● **Instructions for the task**
Swap "Given" for "Goal" throughout the listing below, and write out the whole listing again with nothing else changed.

# START OF Task input

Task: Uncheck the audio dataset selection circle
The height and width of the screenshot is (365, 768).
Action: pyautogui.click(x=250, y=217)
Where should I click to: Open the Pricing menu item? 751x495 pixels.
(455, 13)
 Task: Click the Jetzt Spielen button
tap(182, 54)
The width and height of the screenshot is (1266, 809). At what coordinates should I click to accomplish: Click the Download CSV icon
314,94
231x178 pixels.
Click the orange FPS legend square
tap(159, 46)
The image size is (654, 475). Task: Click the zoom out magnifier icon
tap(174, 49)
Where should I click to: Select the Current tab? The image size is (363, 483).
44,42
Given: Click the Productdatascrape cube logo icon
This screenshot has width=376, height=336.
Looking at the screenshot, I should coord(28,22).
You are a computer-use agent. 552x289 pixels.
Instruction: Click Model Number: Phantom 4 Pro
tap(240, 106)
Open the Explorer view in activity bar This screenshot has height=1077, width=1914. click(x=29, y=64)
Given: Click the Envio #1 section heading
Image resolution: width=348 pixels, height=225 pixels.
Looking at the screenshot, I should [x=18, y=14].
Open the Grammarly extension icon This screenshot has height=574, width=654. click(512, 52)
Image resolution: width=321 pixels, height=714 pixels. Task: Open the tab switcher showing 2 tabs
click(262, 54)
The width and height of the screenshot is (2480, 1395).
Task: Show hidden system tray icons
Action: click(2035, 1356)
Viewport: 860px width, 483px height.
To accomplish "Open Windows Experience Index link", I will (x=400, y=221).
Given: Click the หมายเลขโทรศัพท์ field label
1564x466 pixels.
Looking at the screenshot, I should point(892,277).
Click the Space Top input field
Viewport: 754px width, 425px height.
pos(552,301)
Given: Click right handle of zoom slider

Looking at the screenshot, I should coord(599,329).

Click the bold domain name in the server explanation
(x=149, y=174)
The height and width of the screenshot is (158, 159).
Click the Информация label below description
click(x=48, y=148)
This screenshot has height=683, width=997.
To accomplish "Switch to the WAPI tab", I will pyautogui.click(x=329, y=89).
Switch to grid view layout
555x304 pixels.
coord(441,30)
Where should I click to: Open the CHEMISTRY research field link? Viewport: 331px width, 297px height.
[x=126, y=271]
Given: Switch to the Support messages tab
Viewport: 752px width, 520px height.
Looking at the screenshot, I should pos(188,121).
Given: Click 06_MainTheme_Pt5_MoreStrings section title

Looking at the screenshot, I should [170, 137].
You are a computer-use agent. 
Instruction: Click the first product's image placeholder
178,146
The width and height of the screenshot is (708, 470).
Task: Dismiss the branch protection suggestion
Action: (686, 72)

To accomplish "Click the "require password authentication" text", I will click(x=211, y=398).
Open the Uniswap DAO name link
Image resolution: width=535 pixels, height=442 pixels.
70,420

# END OF Task input

● **Expected answer**
Task: Uncheck the audio dataset selection circle
The height and width of the screenshot is (365, 768).
Action: pyautogui.click(x=250, y=217)
Where should I click to: Open the Pricing menu item? 751x495 pixels.
(455, 13)
 Task: Click the Jetzt Spielen button
tap(182, 54)
The width and height of the screenshot is (1266, 809). At what coordinates should I click to accomplish: Click the Download CSV icon
314,94
231x178 pixels.
Click the orange FPS legend square
tap(159, 46)
The image size is (654, 475). Task: Click the zoom out magnifier icon
tap(174, 49)
Where should I click to: Select the Current tab? The image size is (363, 483).
44,42
Goal: Click the Productdatascrape cube logo icon
This screenshot has width=376, height=336.
Looking at the screenshot, I should coord(28,22).
You are a computer-use agent. 552x289 pixels.
Instruction: Click Model Number: Phantom 4 Pro
tap(240, 106)
Open the Explorer view in activity bar This screenshot has height=1077, width=1914. click(x=29, y=64)
Goal: Click the Envio #1 section heading
Image resolution: width=348 pixels, height=225 pixels.
Looking at the screenshot, I should [x=18, y=14].
Open the Grammarly extension icon This screenshot has height=574, width=654. click(512, 52)
Image resolution: width=321 pixels, height=714 pixels. Task: Open the tab switcher showing 2 tabs
click(262, 54)
The width and height of the screenshot is (2480, 1395).
Task: Show hidden system tray icons
Action: click(2035, 1356)
Viewport: 860px width, 483px height.
To accomplish "Open Windows Experience Index link", I will (x=400, y=221).
Goal: Click the หมายเลขโทรศัพท์ field label
1564x466 pixels.
Looking at the screenshot, I should point(892,277).
Click the Space Top input field
Viewport: 754px width, 425px height.
pos(552,301)
Goal: Click right handle of zoom slider

Looking at the screenshot, I should coord(599,329).

Click the bold domain name in the server explanation
(x=149, y=174)
The height and width of the screenshot is (158, 159).
Click the Информация label below description
click(x=48, y=148)
This screenshot has height=683, width=997.
To accomplish "Switch to the WAPI tab", I will pyautogui.click(x=329, y=89).
Switch to grid view layout
555x304 pixels.
coord(441,30)
Where should I click to: Open the CHEMISTRY research field link? Viewport: 331px width, 297px height.
[x=126, y=271]
Goal: Switch to the Support messages tab
Viewport: 752px width, 520px height.
Looking at the screenshot, I should pos(188,121).
Goal: Click 06_MainTheme_Pt5_MoreStrings section title

Looking at the screenshot, I should [170, 137].
You are a computer-use agent. 
Instruction: Click the first product's image placeholder
178,146
The width and height of the screenshot is (708, 470).
Task: Dismiss the branch protection suggestion
Action: (686, 72)

To accomplish "Click the "require password authentication" text", I will click(x=211, y=398).
Open the Uniswap DAO name link
Image resolution: width=535 pixels, height=442 pixels.
70,420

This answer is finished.